« J’ai mieux aimé les tableaux que la vie »

Jean Planque

Foundation

The seat of the foundation is currently in Lausanne, Switzerland.

The Jean and Suzanne Planque Foundation comprises an independent board and a bureau for carrying on day-to-day business.

Bureau

Nicolas Galley, President, Daniel Malherbe, Treasurer

Director

Florian Rodari

Curator

Maïlis Favre

Members

Stéphanie Ansari, Régine Kopp, Michel Pfulg, Laurence Turner

Story

In June 1972, shortly after stopping his activities for the Galerie Beyeler, Jean Planque concerned himself with the future of his collection, which he wanted preserved in its entirety. In the late 80s the collector, wishing to acquaint coming generations with his exceptional personal adventure, decided with his wife and a few close friends and specialists to found the Fondation Jean et Suzanne Planque.

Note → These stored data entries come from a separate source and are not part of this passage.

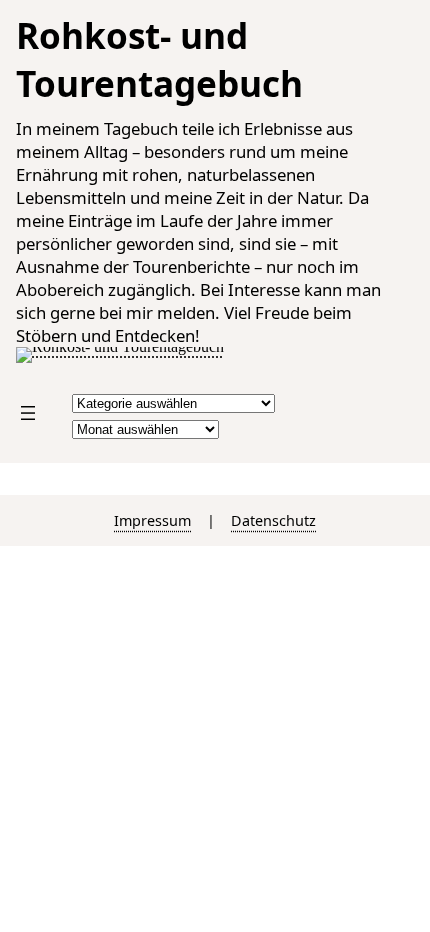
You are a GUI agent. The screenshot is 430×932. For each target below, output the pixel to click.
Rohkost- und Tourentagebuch (159, 59)
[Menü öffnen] (28, 413)
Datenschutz (273, 520)
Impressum (152, 520)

By bequeathing his collection to a foundation bearing his name, Jean Planque wished the public to share the pleasure he himself had experienced on contemplating his paintings. The Jean and Suzanne Planque Foundation was inaugurated on 13 March 1997 at La Sarraz (canton of Vaud, Switzerland). Its principal goal, as set forth in its bylaws, is “to ensure the preservation of the works assembled by Jean Planque and deemed to be inalienable, and to make them known by all appropriate means.” The Foundation’s activities increased after Planque’s death. At the urging of the collection’s curator an inventory of its paintings, drawings, and sculptures was undertaken, photographic records were made, restoration was initiated, and numerous contacts were established with a view to organizing exhibitions in suitable museums and preparing the future deposit of the works in an institution worthy of receiving them. In 2010 the Foundation decided to deposit the entire collection at the Musé Granet in Aix-en-Provence, France, for fifteen years.
Jean Planque 1

The Chapelle des Pénitents blancs Granet XXe – Collection Jean Planque

Built in 1654 at the request of the Confrérie des Pénitents blancs (Confraternity of the White Penitents), probably on plans by architect Pierre Pavillon, this small chapel is located a short distance from the church of Saint-Jean de Malte and the adjoining palace that houses the collections of the Musée Granet. Abandoned in the French Revolution, the chapel was used to store animal fodder; then, from 1865 to 1878, it served as an annex of the Museum of Aix-en-Provence. In 1866 Cézanne visited an exhibition of paintings in the chapel, but none of the works displayed there found favor in his eyes. From the late 19th century on the building was used for various purposes — a school, an art school, a venue for congresses – until 2013 when it was entirely restored and fitted out to house the Planque Collection.

Gifts and Acquisitions

Since Jean Planque’s death in August 1998 several artists who knew him personally or who admired his collection of paintings in exhibitions over the years have desired to make a gift to the Foundation of one or more of their works to honor the collector’s memory. In addition to the bequest of Jean Planque’s friend Kosta Alex of some thirty sculptures, collages and drawings, the collection has recently been enriched by gifts from Alexandre Hollan and Sorel Etrog, artists the collector was particularly interested in but was unable to acquire major works from. Finally, friends of Jean and Suzanne and members of the Foundation have expressed the wish to bequeath artworks bought on Jean Planque’s advice. This generosity proves that Jean Planque’s action for living art continues today in a spirit devoid of every profit motive. Finally, in the last few years the Foundation has granted itself the scope to acquire and/or receive works by artists who have worked or continue to work in keeping with the art in the original collection. These special acquisitions – selected in the spirit of the collector and necessarily accompanied by ancillary gifs – serve to enrich the Foundation’s holdings. In exhibitions of the collection they are plainly labeled as having been “acquired in the collector’s memory” to distinguish them from his personal choices.

Print Collection

The collection of the Jean and Suzanne Planque Foundation also contains books illustrated with prints by Picasso, Dubuffet, Miro, and Clavé, in addition to numerous other artists close to the Galerie Beyeler. This collection of works on paper is now preserved in the Cantonal Prints Collection at the Jenisch Museum in Vevey, Switzerland. The Foundation was obliged to break up its complete collection of the 347 Series that Picasso etched on copper between Spring and Autumn 1968 and to sell it partially in 2006 to settle certain death duties to the Canton of Vaud.